Start of Data for the task

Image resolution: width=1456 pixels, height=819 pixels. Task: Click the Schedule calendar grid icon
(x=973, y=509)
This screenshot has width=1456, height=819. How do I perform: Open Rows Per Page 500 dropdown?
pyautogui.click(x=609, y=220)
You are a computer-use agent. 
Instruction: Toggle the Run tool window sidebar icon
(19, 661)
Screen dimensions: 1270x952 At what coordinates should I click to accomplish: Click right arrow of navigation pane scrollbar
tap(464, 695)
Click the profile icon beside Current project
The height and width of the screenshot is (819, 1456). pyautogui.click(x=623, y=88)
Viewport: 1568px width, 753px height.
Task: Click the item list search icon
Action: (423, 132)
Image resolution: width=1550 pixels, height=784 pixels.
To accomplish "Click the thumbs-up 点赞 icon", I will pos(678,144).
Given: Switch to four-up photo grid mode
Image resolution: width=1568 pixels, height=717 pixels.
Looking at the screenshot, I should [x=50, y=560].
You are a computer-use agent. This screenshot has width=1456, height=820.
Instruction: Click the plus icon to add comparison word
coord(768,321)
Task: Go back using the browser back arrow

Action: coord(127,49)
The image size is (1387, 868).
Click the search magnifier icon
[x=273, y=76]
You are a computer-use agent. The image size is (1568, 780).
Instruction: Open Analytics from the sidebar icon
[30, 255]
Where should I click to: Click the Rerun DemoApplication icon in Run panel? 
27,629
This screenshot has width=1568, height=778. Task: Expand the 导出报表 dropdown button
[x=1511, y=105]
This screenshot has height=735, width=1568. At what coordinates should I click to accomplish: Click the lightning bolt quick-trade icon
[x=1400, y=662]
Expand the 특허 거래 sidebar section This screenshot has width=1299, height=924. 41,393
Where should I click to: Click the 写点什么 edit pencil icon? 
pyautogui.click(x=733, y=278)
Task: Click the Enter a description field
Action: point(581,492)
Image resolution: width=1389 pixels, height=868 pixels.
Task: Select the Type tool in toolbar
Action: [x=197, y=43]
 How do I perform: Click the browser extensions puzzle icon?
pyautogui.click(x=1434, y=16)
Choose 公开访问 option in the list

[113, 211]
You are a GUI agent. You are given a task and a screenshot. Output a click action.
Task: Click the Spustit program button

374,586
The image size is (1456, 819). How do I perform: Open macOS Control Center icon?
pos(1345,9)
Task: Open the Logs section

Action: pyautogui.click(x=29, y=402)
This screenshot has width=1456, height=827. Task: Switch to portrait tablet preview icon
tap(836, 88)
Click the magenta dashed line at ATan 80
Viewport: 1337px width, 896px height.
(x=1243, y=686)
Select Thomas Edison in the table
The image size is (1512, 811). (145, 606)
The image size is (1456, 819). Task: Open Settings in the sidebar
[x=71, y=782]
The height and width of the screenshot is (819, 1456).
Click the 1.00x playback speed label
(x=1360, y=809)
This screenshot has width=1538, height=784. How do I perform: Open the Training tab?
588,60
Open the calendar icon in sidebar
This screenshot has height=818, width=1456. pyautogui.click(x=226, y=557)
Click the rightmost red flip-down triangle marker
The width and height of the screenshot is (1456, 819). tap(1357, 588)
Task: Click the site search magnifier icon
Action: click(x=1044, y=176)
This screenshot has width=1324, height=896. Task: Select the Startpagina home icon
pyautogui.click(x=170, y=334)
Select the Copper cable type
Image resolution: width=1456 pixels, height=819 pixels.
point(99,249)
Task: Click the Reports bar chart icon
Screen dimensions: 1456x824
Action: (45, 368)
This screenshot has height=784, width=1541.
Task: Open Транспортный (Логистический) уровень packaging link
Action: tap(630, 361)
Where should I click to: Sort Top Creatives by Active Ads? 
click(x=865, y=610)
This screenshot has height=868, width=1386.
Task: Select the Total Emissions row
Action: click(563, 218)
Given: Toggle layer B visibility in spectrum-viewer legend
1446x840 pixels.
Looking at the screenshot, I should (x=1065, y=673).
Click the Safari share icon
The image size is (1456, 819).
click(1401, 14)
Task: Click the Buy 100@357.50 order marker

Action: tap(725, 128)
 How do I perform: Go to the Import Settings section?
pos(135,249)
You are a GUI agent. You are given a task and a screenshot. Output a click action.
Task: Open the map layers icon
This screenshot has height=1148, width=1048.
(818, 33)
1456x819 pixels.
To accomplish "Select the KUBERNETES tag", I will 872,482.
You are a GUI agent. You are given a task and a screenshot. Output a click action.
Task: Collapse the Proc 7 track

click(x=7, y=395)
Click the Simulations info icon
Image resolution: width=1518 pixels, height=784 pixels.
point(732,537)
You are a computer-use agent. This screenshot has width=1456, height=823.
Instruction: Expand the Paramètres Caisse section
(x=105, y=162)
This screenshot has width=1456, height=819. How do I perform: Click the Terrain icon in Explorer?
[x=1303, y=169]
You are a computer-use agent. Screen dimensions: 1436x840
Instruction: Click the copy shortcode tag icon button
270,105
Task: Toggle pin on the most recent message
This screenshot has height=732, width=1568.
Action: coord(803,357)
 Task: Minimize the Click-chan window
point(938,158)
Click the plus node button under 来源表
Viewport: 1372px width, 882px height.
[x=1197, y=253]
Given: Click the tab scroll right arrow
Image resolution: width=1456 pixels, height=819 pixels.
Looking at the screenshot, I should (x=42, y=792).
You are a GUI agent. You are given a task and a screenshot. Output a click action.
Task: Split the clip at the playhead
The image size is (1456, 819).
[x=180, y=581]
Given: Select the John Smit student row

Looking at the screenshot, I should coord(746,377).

End of Data for the task

> [What is being asked]
Search the records above for the string "computer". Copy every line that contains it.

> [Expected answer]
You are a computer-use agent. 
You are a computer-use agent. This screenshot has width=1456, height=820.
You are a computer-use agent. The image size is (1568, 780).
You are a computer-use agent. This screenshot has width=1456, height=823.
You are a computer-use agent. Screen dimensions: 1436x840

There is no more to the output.